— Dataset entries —
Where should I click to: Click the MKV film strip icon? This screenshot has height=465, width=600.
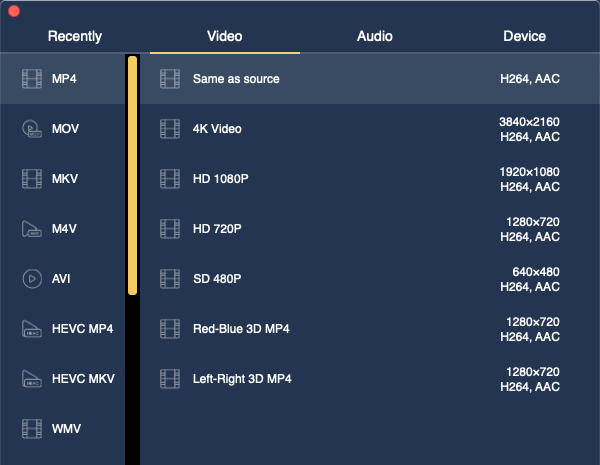[32, 179]
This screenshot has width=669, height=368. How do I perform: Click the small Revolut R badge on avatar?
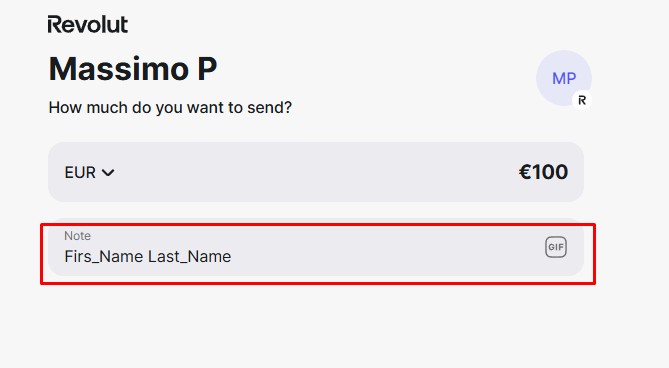pos(582,100)
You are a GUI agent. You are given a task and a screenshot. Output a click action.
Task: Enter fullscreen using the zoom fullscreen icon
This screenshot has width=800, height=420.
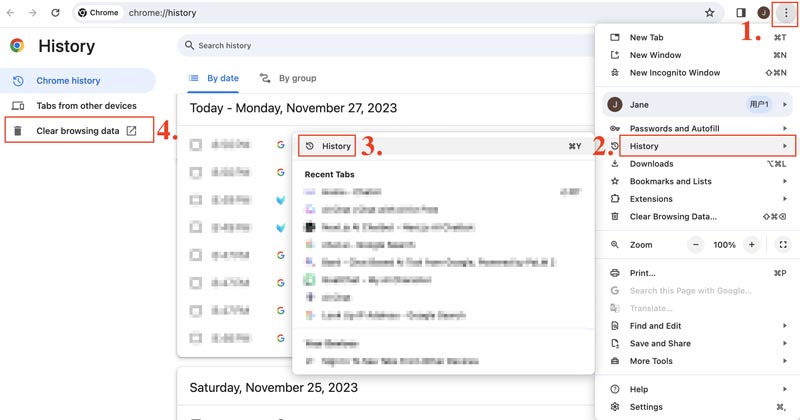pos(783,245)
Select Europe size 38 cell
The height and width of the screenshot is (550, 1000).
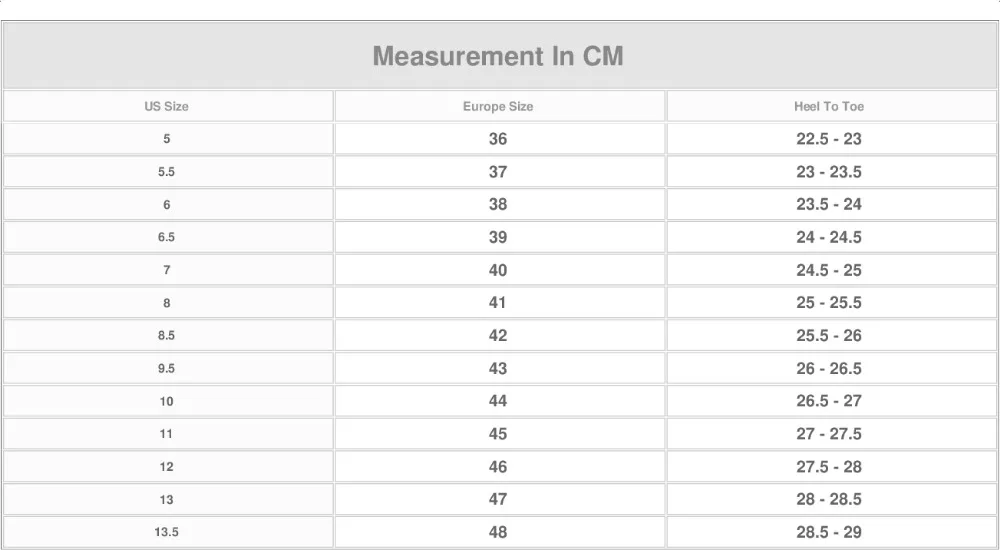(x=499, y=204)
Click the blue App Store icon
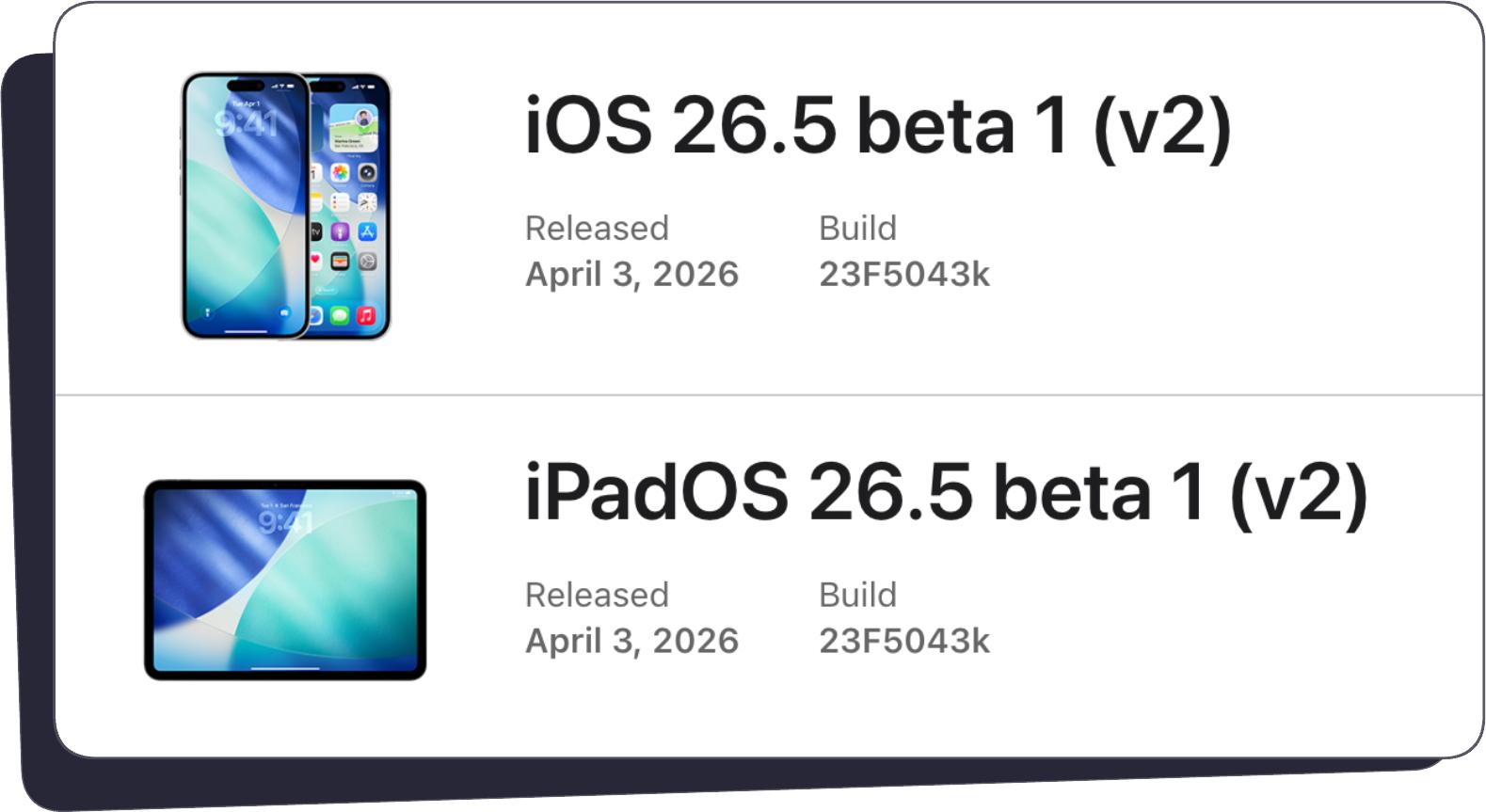 click(367, 231)
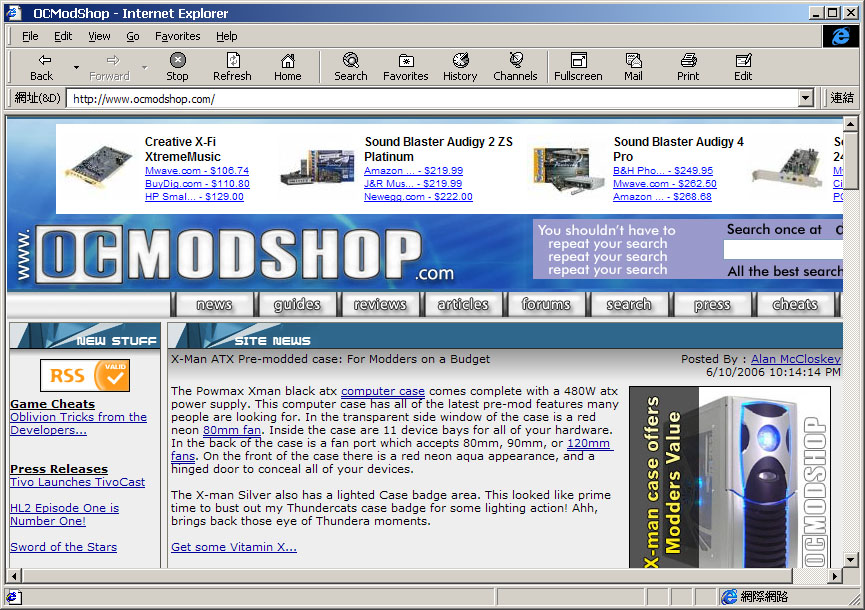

— Task statement —
Could you write out the data above again with every "screenshot" swapped for "image", changing nothing else and leaving the pictures out?

— Reply —
Where should I click to: Click the MKV film strip icon? This image has height=465, width=600.
[32, 179]
This image has width=669, height=368. How do I perform: Click the small Revolut R badge on avatar?
pos(582,100)
You are a GUI agent. You are given a task and a image. Output a click action.
Task: Enter fullscreen using the zoom fullscreen icon
This image has width=800, height=420.
pos(783,245)
Select Europe size 38 cell
The height and width of the image is (550, 1000).
(x=499, y=204)
Click the blue App Store icon
 click(367, 231)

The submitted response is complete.